I caught up on some blog reading this weekend, and I learned something incredible--many of my favorite bloggers know one weird trick to lose belly fat, get a cheap mortgage, and what states have the best pizza. Or, at least, they tacitly endorse these things by posting links for them at the end of their posts.
You might do this too, and not even give it a second thought. Heck, I've done it. In an era of content arbitrage, content discovery has become very much a modern problem. Posting related links at the bottom of an article is a fine way to increase engagement with your blog, but with so much content available, it can be difficult to keep track of all those stories and articles you could suggest.
So, many of us have outsourced the problem to companies like Disqus, Zemanta and Outbrain. They discover related content and automatically provide links at the bottom of your post, and there is no doubt that these things work. The problem, however, is what else they might be posting on your site. Now, I have no issue with these services---heck, I use Disqus myself, though I turned off ads/sponsored content. But everything on your site is content. Everything. And when your otherwise fine content is being associated with, at best, irrelevant stories and at worst, sponsored links for products you'd never recommend in a million years, I think your content starts to look like it's being housed in a failing mall--the one that used to be good, but no one goes to anymore.

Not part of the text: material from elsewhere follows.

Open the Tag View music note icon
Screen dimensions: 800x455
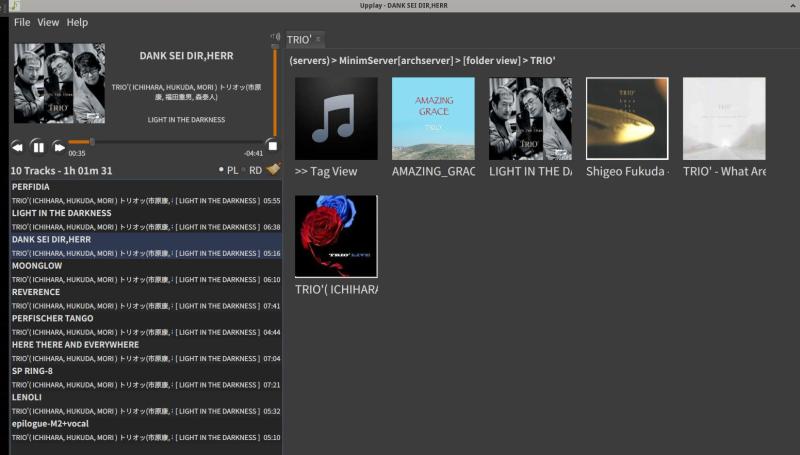point(336,119)
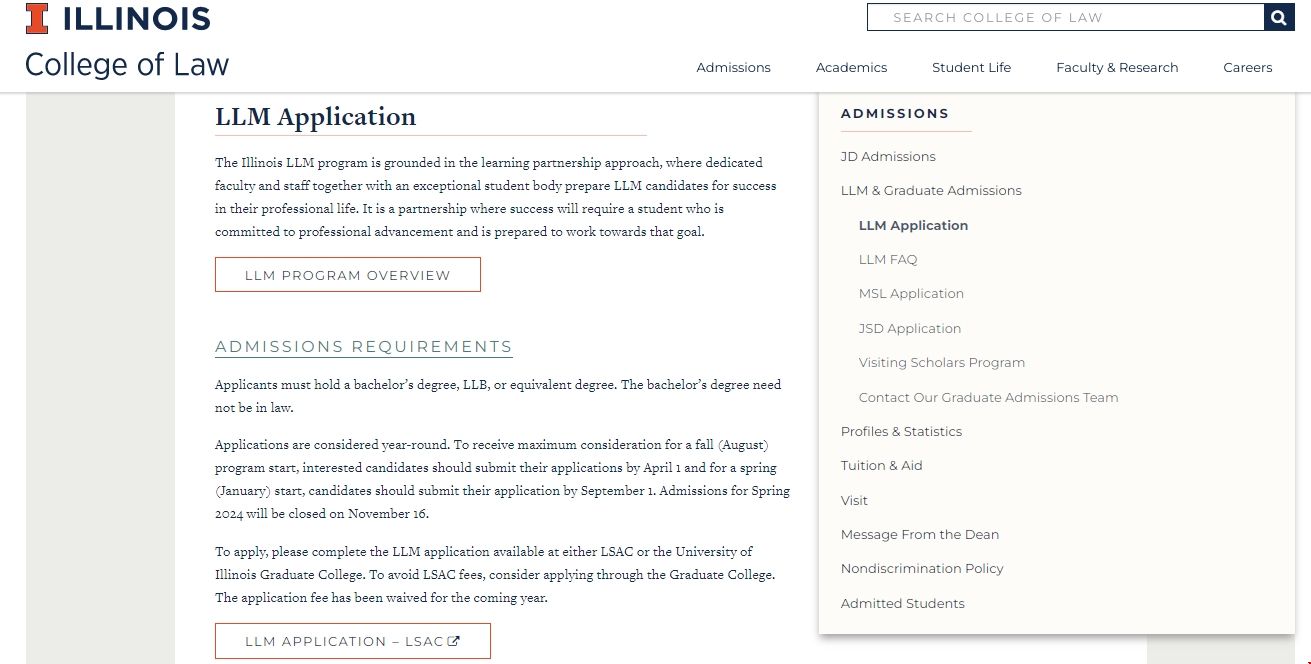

Newspaper sites seem to do this a lot. I am continually shocked by what external links get recommended to me at the bottom of an otherwise fine piece of journalism. And I cannot imagine the author of the piece really wants me to follow up their article on the Affordable Care Act by reading "10 Child Stars and Where They Are Now" or goji berries or whatever.
To me, we are chefs. We all have the same ingredients--words--and we combine them to make something useful, entertaining or thought-provoking. Allowing automated discovery services to post links to things you'd never recommend at the bottom of your site would be like outsourcing the wine pairings on your tasting menu to your Uncle Herbert, who only drinks out of jugs.
So, for my part, I'm going to think about this a bit more. I don't have that much content that I need a machine to make these recommendations, and I don't make any money from those links anyway. Do you? If someone reads to the end of one of my posts, they are either masochistic or they actually like my content. So why would I squander that wonderful opportunity to guide your experience?